Manichean
Military honor yadda yadda. Ronan Farrow reports:
As insurrectionists stormed the U.S. Capitol this week, a few figures stood out. One man, clad in a combat helmet, body armor, and other tactical gear, was among the group that made it to the inner reaches of the building. Carrying zip-tie handcuffs, he was captured in photographs and videos on the Senate floor and with a group that descended on Speaker Nancy Pelosi’s office suite…
…A day after the riots, John Scott-Railton, a senior researcher at Citizen Lab, at the University of Toronto’s Munk School, notified the F.B.I. that he suspected the man was retired Lieutenant Colonel Larry Rendall Brock, Jr., a Texas-based Air Force Academy graduate and combat veteran.
A patriot, storming the US Congress. What would unpatriotic look like?
Two family members and a longtime friend said that Brock’s political views had grown increasingly radical in recent years. Bill Leake, who flew with Brock in the Air Force for a decade, said that he had distanced himself from Brock. “I don’t contact him anymore ’cause he’s gotten extreme,” Leake told me. In recent years, Brock had become an increasingly committed supporter of Donald Trump, frequently wearing a Make America Great Again hat. In the days leading up to the siege of the Capitol, Brock had posted to social media about his plans to travel to Washington, D.C., to participate in Trump’s “Save America” rally. Brock’s family members said that he called himself a patriot, and that his expressions of that identity had become increasingly strident. One recalled “weird rage talk, basically, saying he’s willing to get in trouble to defend what he thinks is right, which is Trump being the President, I guess.” Both family members said that Brock had made racist remarks in their presence and that they believed white-supremacist views may have contributed to his motivations.

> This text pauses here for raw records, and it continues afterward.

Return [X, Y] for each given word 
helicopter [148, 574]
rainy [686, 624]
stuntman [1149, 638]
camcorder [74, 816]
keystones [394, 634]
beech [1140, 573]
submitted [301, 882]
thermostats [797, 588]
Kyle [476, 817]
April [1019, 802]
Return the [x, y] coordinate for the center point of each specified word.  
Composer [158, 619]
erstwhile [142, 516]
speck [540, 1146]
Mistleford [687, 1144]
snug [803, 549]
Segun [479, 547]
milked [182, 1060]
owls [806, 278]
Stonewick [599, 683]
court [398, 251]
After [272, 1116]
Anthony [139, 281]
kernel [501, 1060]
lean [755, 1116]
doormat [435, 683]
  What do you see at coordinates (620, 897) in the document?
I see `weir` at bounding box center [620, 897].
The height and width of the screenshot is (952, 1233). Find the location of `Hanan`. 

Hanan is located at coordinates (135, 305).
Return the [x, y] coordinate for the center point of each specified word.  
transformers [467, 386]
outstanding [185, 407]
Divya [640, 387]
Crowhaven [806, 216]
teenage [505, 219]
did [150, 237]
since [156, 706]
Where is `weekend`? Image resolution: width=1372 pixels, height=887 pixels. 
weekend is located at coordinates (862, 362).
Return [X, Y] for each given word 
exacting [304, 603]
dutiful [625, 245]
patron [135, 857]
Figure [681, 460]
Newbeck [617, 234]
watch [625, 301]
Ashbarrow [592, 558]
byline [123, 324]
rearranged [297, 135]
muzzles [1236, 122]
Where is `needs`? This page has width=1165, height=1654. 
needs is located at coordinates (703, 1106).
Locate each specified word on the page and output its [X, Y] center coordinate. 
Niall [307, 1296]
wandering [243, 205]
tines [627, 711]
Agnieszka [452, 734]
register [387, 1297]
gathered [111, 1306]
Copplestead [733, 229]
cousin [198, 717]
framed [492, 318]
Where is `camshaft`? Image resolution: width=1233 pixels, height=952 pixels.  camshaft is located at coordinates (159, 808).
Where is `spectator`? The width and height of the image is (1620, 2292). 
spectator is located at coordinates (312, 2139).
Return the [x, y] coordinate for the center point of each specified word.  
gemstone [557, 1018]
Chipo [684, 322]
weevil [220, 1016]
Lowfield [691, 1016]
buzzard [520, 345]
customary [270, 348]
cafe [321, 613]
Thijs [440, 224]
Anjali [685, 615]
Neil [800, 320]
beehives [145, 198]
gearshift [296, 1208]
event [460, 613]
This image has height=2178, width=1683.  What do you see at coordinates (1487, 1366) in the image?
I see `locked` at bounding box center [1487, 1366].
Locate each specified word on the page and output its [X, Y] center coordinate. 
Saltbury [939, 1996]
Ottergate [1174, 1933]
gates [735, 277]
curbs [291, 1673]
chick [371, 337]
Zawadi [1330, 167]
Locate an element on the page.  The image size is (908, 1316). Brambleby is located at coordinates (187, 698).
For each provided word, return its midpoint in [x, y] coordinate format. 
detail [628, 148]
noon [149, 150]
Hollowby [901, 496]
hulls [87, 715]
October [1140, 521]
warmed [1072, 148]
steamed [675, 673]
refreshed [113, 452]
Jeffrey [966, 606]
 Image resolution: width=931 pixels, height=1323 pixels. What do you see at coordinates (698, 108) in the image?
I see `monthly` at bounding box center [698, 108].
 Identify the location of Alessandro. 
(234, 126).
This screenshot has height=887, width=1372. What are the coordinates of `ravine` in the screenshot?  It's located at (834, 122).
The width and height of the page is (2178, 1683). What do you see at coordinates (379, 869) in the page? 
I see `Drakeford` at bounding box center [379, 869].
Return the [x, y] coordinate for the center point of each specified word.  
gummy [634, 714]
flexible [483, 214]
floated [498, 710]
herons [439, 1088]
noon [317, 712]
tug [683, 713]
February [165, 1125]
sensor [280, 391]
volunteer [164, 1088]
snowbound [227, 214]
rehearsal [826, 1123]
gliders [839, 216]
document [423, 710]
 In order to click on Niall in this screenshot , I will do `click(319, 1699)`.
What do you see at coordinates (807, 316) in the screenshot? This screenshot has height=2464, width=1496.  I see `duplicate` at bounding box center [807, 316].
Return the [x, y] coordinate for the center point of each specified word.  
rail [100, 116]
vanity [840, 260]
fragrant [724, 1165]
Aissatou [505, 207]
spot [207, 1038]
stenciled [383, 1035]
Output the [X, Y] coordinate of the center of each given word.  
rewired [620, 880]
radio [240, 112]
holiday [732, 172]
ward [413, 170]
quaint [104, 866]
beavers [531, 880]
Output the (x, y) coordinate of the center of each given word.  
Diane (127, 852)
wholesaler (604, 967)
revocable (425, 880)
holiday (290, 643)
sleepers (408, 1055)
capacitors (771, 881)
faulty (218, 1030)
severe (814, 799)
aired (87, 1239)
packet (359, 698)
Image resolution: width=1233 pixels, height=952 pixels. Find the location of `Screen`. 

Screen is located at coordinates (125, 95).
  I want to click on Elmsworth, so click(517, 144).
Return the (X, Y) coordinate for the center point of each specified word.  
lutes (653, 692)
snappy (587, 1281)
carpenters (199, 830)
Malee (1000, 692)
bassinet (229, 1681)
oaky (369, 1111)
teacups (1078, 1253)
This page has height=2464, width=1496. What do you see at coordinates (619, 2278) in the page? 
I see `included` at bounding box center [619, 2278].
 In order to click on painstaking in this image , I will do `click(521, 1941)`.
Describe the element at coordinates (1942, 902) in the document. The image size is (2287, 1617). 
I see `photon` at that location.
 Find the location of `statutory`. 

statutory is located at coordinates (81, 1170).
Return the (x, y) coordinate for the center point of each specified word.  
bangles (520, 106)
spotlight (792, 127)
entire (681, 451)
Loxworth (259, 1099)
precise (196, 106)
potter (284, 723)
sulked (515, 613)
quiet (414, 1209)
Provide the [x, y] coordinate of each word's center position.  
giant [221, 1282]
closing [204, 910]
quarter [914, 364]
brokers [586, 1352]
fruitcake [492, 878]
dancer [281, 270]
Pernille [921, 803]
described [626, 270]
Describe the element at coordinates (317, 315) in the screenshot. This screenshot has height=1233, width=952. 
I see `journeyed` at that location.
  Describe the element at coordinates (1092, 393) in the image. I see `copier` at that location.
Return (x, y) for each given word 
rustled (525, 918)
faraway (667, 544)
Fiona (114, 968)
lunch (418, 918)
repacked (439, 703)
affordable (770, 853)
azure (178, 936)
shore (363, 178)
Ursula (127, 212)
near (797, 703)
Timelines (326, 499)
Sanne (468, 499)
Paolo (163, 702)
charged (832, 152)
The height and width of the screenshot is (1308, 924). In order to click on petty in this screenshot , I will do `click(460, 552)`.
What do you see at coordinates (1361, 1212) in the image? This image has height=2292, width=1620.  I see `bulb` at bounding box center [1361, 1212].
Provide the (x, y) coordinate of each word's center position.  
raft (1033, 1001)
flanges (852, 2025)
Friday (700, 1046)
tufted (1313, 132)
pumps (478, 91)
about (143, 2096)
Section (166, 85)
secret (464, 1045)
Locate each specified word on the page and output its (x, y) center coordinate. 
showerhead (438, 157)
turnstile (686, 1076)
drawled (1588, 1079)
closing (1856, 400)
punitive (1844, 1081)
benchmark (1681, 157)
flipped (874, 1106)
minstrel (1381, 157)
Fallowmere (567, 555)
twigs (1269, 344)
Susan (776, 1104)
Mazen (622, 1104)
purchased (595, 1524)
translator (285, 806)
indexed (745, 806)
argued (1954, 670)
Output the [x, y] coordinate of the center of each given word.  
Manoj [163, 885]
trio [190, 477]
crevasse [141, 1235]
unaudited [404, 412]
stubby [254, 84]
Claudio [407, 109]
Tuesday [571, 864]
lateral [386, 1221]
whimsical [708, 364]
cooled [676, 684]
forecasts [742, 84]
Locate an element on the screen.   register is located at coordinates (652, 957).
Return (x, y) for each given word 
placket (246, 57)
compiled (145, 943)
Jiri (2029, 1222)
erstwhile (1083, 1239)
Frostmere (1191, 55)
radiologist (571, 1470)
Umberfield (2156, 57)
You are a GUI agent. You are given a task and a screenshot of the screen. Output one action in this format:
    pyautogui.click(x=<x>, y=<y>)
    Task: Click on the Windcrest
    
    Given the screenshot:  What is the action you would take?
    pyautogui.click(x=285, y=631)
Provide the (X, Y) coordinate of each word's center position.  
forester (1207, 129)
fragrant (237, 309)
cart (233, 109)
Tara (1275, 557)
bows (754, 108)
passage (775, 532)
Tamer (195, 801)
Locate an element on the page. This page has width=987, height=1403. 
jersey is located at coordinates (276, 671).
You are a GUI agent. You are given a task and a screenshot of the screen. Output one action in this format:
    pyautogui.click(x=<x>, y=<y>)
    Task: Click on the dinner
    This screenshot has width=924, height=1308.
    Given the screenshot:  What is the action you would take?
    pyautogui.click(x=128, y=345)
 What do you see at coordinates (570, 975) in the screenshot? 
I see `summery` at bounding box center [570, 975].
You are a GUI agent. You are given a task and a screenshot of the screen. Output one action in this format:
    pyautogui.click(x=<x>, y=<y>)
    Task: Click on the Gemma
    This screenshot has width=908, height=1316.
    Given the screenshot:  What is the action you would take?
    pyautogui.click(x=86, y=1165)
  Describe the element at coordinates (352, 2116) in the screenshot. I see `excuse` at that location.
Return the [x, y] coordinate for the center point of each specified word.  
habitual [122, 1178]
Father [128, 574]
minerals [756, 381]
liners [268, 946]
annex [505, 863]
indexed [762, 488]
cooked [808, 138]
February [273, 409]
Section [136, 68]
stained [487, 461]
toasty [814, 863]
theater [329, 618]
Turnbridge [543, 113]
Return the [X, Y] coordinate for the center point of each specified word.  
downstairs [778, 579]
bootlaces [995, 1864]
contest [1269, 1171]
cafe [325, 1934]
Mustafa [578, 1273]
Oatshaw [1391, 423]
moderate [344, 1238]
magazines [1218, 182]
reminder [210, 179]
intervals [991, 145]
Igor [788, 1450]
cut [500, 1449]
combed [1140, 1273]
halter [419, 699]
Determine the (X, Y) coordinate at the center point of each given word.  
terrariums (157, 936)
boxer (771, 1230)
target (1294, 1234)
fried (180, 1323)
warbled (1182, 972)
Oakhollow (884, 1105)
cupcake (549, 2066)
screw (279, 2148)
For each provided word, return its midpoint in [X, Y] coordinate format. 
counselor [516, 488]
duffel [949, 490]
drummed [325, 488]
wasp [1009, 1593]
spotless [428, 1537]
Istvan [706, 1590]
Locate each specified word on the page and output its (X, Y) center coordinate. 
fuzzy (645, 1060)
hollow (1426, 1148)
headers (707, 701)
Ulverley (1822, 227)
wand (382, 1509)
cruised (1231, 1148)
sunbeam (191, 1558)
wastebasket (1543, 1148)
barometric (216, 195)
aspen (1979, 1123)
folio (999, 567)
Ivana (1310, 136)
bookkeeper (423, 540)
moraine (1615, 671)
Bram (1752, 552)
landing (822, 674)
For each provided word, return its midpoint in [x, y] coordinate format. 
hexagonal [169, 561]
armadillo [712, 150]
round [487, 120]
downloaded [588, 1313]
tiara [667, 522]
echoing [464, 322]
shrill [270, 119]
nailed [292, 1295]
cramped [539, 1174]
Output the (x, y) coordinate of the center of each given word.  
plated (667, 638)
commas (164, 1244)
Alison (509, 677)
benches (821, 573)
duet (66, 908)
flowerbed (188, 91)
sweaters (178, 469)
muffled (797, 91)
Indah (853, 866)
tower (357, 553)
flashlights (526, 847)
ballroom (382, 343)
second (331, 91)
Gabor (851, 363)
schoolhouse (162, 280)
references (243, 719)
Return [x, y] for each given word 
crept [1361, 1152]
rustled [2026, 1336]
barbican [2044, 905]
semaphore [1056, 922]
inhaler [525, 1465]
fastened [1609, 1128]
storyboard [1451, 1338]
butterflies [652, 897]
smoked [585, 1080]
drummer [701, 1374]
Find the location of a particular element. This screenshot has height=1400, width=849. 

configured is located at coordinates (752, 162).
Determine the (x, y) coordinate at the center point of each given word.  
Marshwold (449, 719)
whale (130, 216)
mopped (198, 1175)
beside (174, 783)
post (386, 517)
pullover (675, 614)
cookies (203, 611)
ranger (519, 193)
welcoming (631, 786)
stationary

Farrow talked to him, and he told a touching story about going there for patriotic reasons, and thinking he was welcome to go into the Capitol (which I think does apply to some public areas at some times, but probably not so much when there are barriers in place and there’s a riot happening and the cops are trying to push back, and which I’m quite sure doesn’t apply to the floor of the House or Senate or to legislators’ offices without an appointment or invitation).
Legal experts said that people who breached the Capitol could face a range of criminal charges, from disorderly conduct to seditious conspiracy. “Presumably this person broke into Congress in order to stop or intimidate or interfere with the counting of the Electoral College certification, a fundamental feature of the peaceful transition of power in the United States,” Alan Rozenshtein, a professor of law at the University of Minnesota, said.
Well, yes, that’s what he went there for, but aren’t we welcome to do that? Or no?
Brock’s family members and his friend said that his service in the Air Force was central to his identity. Several of Brock’s e-mail addresses and social-media accounts featured his call sign and military nickname, Torch. One family member said that Brock derived “this weird sense of power” from his time as a military pilot, along with a Manichean world view. “He used to tell me that I only saw the world in shades of gray, and that the world was black and white,” the other family member said.
The military can instill some fine qualities in people, or…it can do the other thing.
What did you mean by the title of the post, “Manichaean”? As in the religion?
I took it from the family member’s account of Brock. What I meant by it was a kind of raised eyebrow, meaning I think Brock was cruder than that.
The word is pretty much defined by context in that paragraph–it literally means seeing the world in a black-and-white, good vs. evil view, with no allowance for nuance or differing perspectives.